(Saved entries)
▼

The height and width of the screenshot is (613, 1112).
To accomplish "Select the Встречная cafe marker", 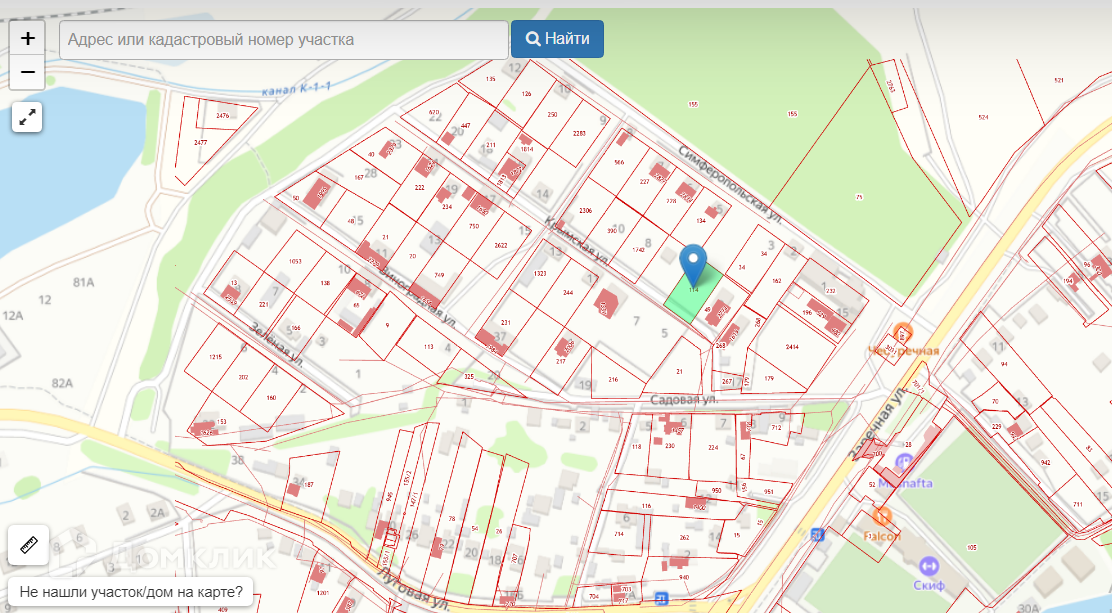I will [904, 333].
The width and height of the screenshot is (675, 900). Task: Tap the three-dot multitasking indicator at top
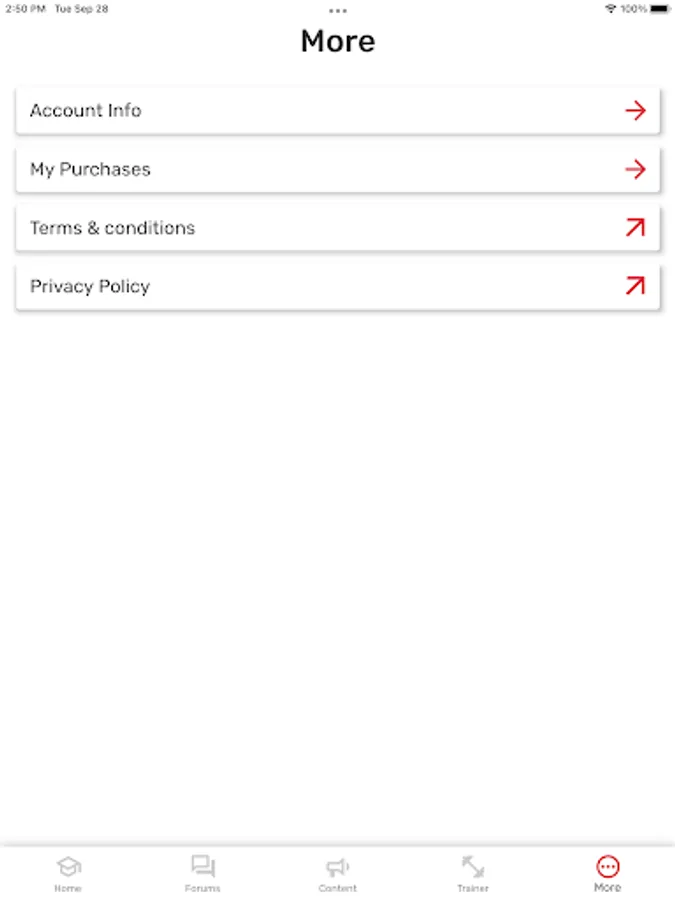[338, 10]
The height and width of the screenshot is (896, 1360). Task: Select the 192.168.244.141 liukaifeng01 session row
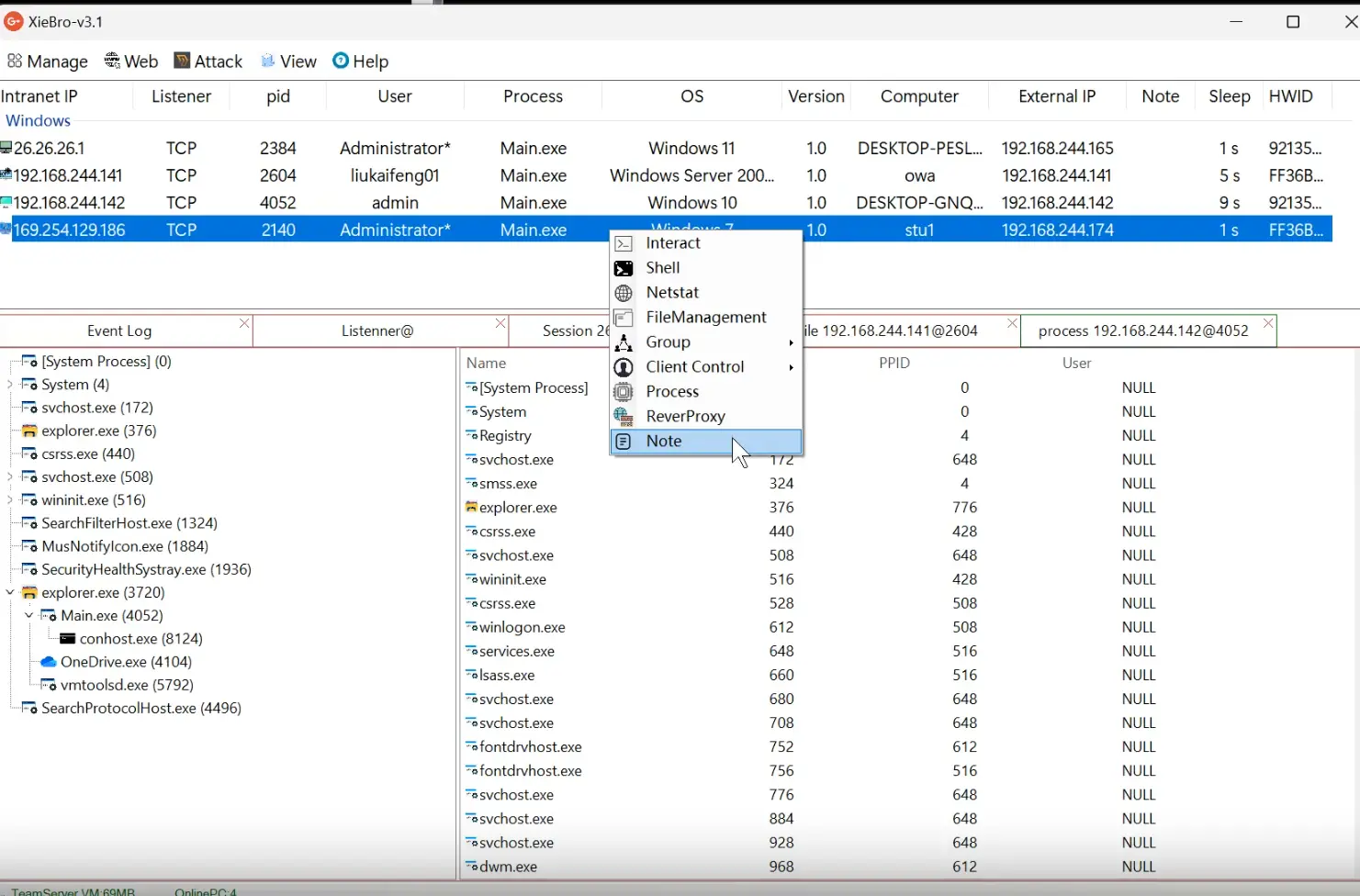666,175
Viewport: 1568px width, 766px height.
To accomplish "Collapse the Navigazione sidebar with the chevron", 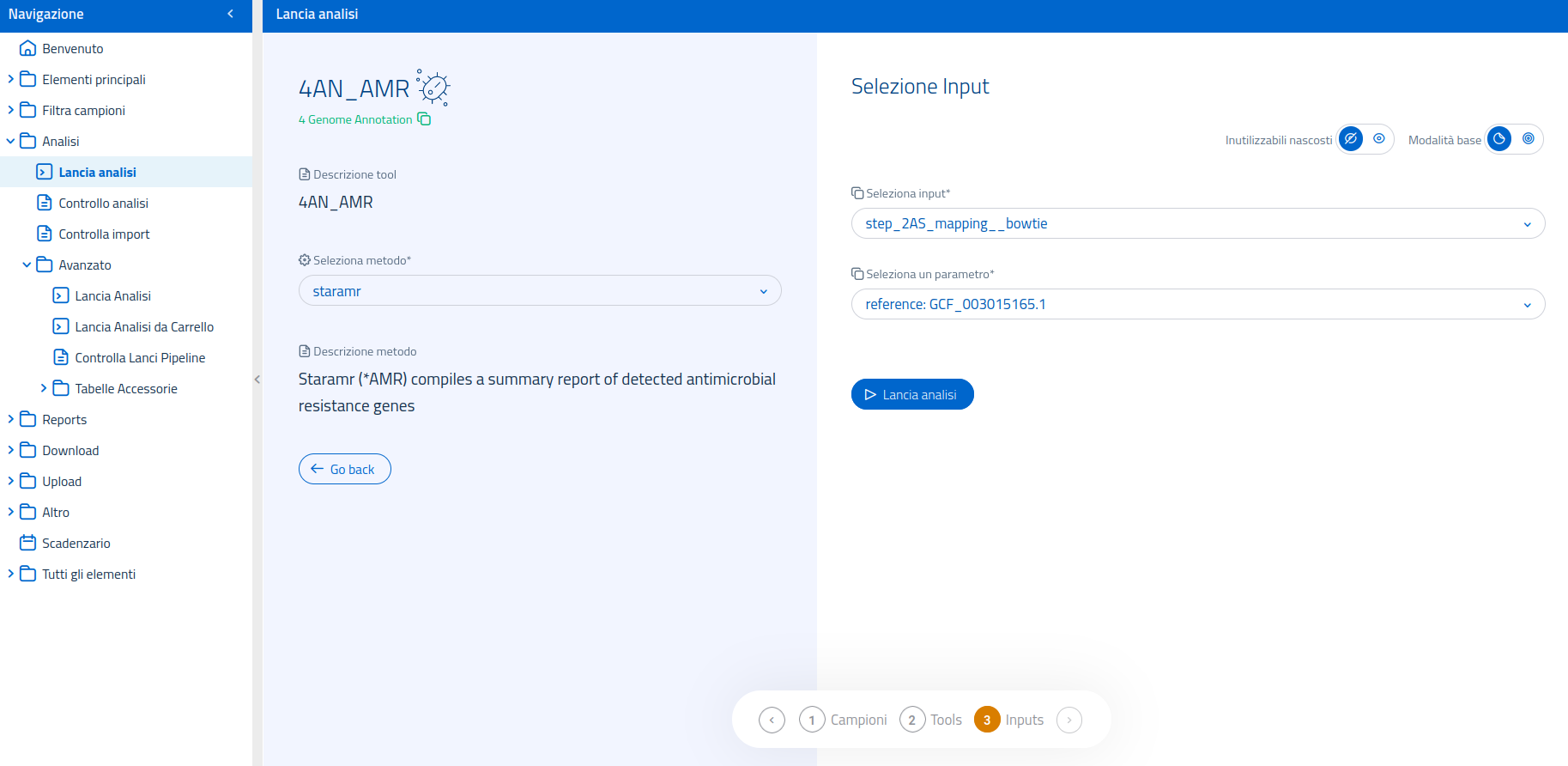I will point(230,14).
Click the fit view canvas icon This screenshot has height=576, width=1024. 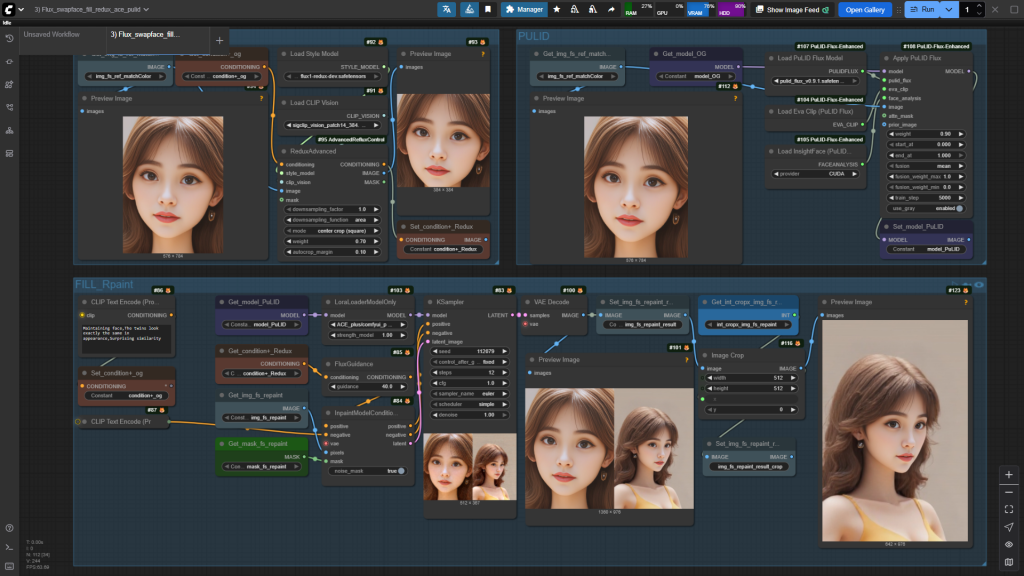tap(1009, 509)
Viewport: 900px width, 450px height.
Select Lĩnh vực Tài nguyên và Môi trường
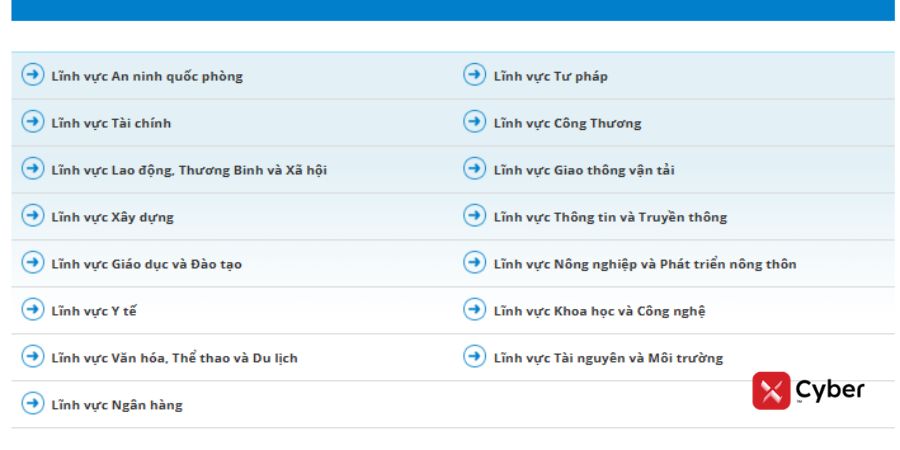pos(608,358)
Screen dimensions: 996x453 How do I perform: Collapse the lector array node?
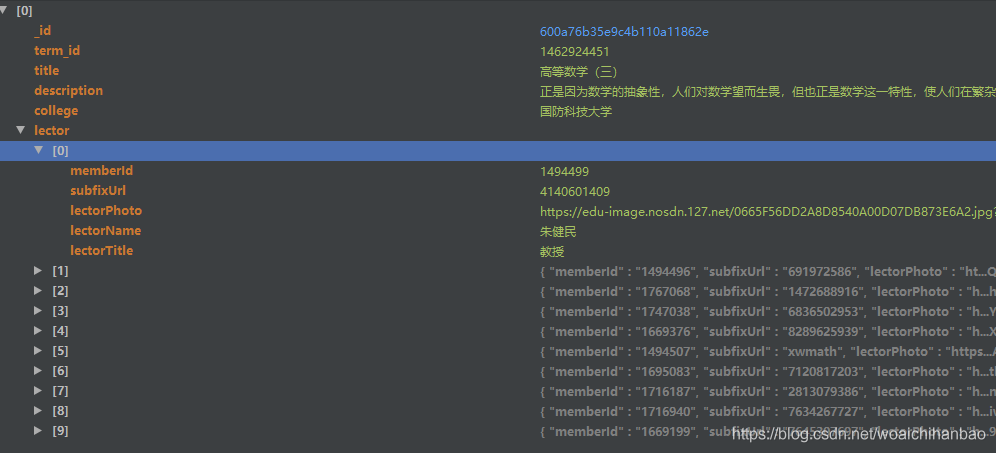tap(21, 130)
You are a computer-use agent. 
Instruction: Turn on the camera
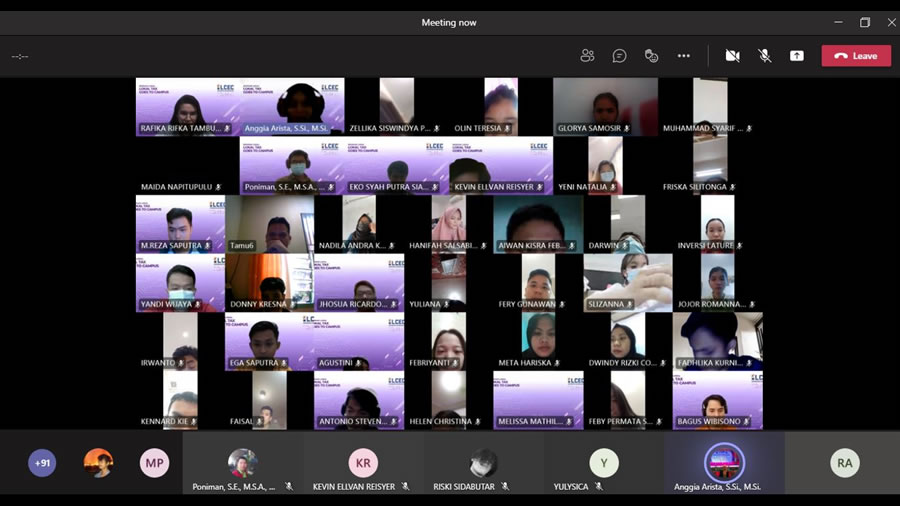pos(732,56)
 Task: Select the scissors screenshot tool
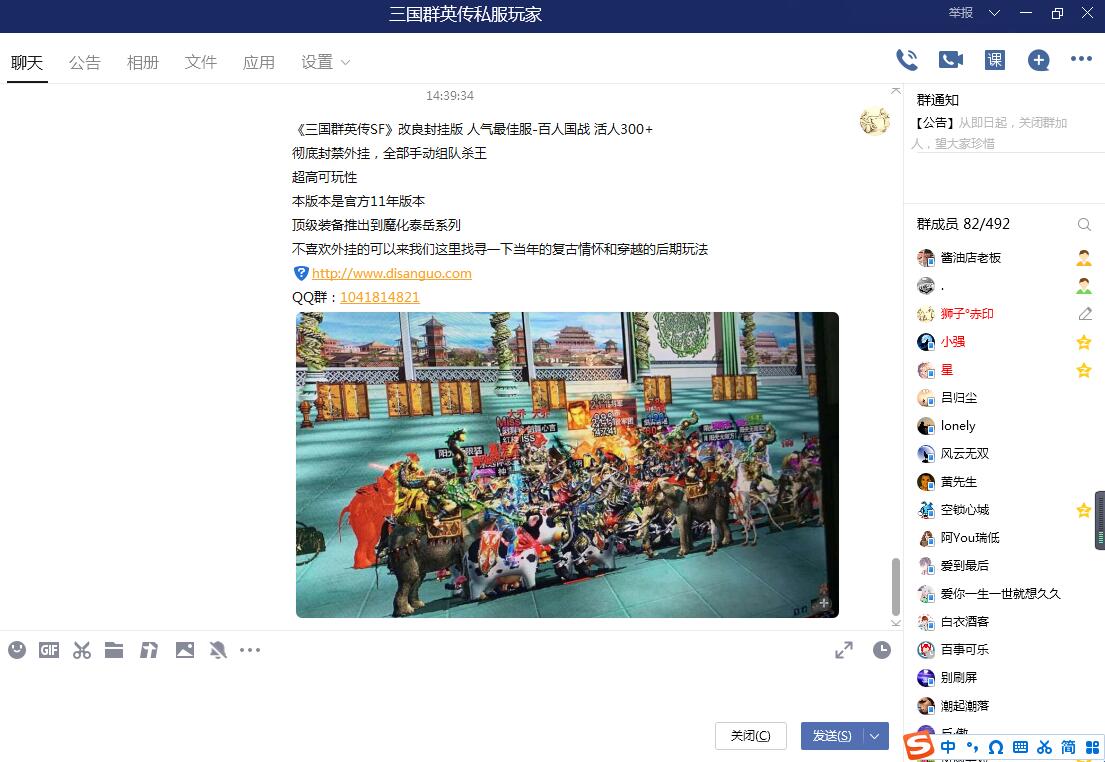point(82,650)
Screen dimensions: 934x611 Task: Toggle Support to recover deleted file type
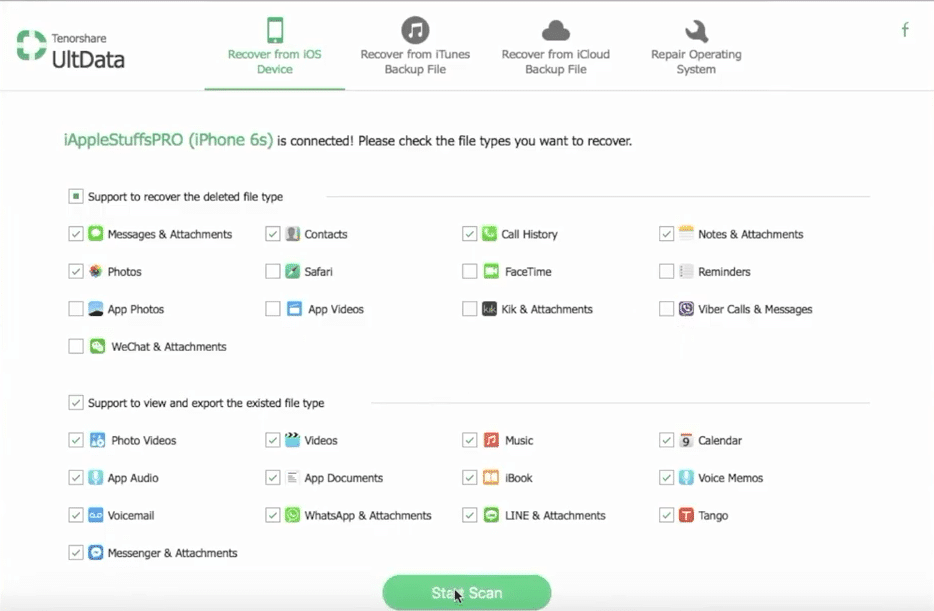coord(76,197)
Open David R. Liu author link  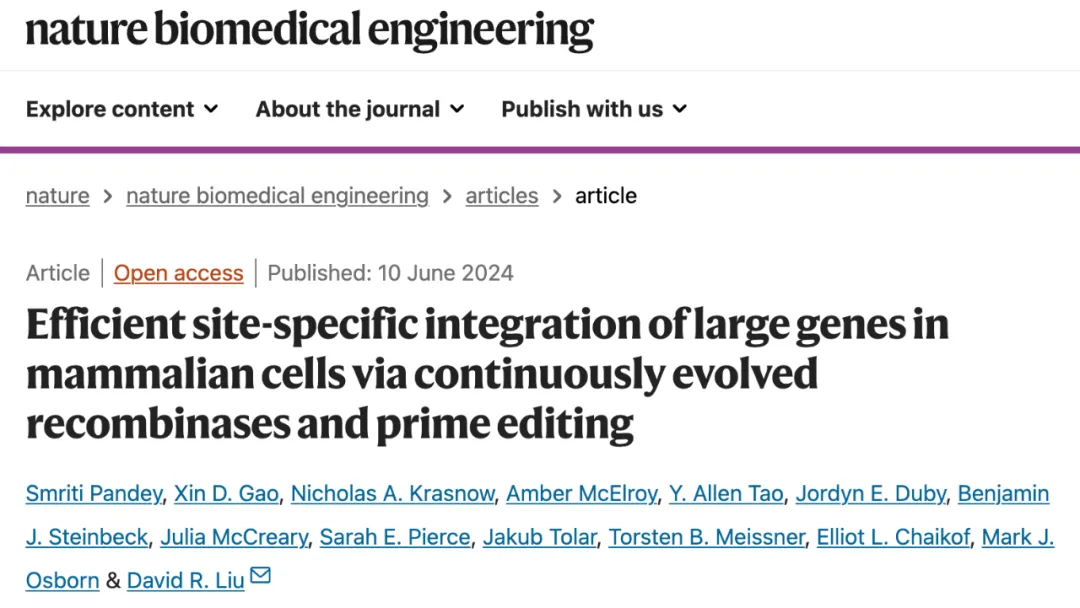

▲

**ABOUT THIS TASK:** Copy the lines that hold the word "Viewport". Take them from the records above.

**EXERCISE RESPONSE:**
Viewport: 1568px width, 766px height.
Viewport: 900px width, 450px height.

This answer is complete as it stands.